Conformément à la politique du « cinquième point », ces nouveaux citoyens soviétiques – et non ukrainiens – conservèrent leurs nationalités propres, dûment inscrites sur leurs papiers d’identité. Ainsi, lors de l’effondrement de l’État fédéral, la composition ethnique de la nouvelle Ukraine indépendante était plutôt diverse. Selon les chiffres du recensement de 1989, les Ukrainiens étaient largement majoritaires avec 37,4 millions d’habitants, soit 72,7 % de la population. Les Russes, eux, représentaient 22,1 % (11,3 millions). Toutes les autres nationalités venaient loin derrière et se montaient, au mieux, à quelques centaines de milliers de personnes. En ce qui concerne les descendants des habitants des régions annexées au moment de la Seconde Guerre mondiale, les Polonais étaient 220 000 ; les Hongrois, 160 000 et les Roumains 130 000.
Rappelons que ces gens, comme les Russes de l’Est et du Sud de l’Ukraine, ne se sentaient pas « ukrainiens » au sens ethnique du terme et ne tenaient pas du tout à se voir priver de leur nationalité et des droits associés : pratique de leur langue, de leur culture et d’une forme d’administration propre. Il faut reconnaître que les premiers gouvernements de Kiev, dans les années 1990 et début des années 2000, respectèrent les pratiques existantes. Les problèmes commencèrent sous la présidence de Viktor Iouchtchenko (2005-2010) lorsqu’une politique d’« ukrainisation », d’abord subtile, fut mise en place de manière à promouvoir l’ukrainien comme langue d’État ce qui ne pouvait que marginaliser les langues minoritaires, notamment le russe, mais aussi le hongrois et le roumain. Ainsi, des décrets de 2008 exigeaient une maîtrise accrue de l’ukrainien dans les écoles et les administrations, ce qui affectait les écoles minoritaires et faisait craindre une ukrainisation progressive de l’éducation. À cela s’ajoutaient le sous-financement des institutions minoritaires et la montée du nationalisme, surtout dans l’ouest du pays.

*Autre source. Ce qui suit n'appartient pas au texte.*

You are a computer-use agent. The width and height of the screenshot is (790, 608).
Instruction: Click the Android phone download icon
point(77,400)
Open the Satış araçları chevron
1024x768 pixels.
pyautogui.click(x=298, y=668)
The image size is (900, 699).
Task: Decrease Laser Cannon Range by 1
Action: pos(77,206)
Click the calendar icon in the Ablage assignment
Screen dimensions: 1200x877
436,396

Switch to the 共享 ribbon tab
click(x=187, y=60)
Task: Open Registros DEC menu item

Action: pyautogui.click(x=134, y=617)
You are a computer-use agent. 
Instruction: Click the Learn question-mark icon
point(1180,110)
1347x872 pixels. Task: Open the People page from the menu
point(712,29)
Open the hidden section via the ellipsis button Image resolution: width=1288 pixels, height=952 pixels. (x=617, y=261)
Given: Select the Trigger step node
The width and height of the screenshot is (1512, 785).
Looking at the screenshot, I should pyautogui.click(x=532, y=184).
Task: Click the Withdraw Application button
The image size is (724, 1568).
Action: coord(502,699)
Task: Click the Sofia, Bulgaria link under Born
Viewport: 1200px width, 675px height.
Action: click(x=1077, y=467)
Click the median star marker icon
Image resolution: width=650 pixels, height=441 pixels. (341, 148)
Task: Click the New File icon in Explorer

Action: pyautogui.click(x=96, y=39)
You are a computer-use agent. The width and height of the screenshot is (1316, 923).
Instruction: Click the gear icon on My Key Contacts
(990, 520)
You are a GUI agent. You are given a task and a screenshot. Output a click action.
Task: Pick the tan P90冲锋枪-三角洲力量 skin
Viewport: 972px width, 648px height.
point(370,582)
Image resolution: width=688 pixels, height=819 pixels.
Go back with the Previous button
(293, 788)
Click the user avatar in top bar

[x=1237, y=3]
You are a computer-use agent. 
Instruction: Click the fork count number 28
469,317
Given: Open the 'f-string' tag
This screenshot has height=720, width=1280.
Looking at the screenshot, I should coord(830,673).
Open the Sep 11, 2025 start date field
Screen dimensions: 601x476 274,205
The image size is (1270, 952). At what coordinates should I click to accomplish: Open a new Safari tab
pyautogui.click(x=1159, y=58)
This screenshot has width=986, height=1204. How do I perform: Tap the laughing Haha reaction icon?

Ce fut justement en 2008 que les préoccupations concernant l’ukrainisation et le sous-financement des écoles polonaises incitèrent le gouvernement polonais à distribuer aux Polonais d’Ukraine[2] un document officiel, la Karta Polaka, qui ne conférait pas la citoyenneté polonaise ni le droit de vote, mais attestait officiellement de l’appartenance à la nation polonaise, offrait des avantages pour les séjours en Pologne et facilitait les procédures administratives pour ceux qui voulaient s’y installer.
La Roumanie, de son côté, délivrait déjà à ce moment des documents d’identité ou des passeports à ceux de ses nationaux d’Ukraine qui en faisaient la demande. La Hongrie, cependant, dut changer sa législation et, même si elle délivrait déjà de tels documents sous des conditions bien précises, ne commença à le faire de manière plus systématique qu’en 2011.
Ainsi lorsque l’on accuse la Russie d’avoir tenté de subvertir de gentils Ukrainiens, qui ne demandaient rien à personne, en les forçant à accepter des « passeports » russes, rien n’est plus faux. Moscou, comme Bucarest, Budapest et Varsovie se bornaient à tenter de défendre leurs nationaux dont les droits étaient peu à peu rongés par le nationalisme ukrainien.
[1] Dans Drôle de drame. À part que le drame qui se déroule en Ukraine est tout sauf drôle.
[2] Et aussi, en raison du principe d’égalité devant la loi, ceux des autres anciennes républiques soviétiques.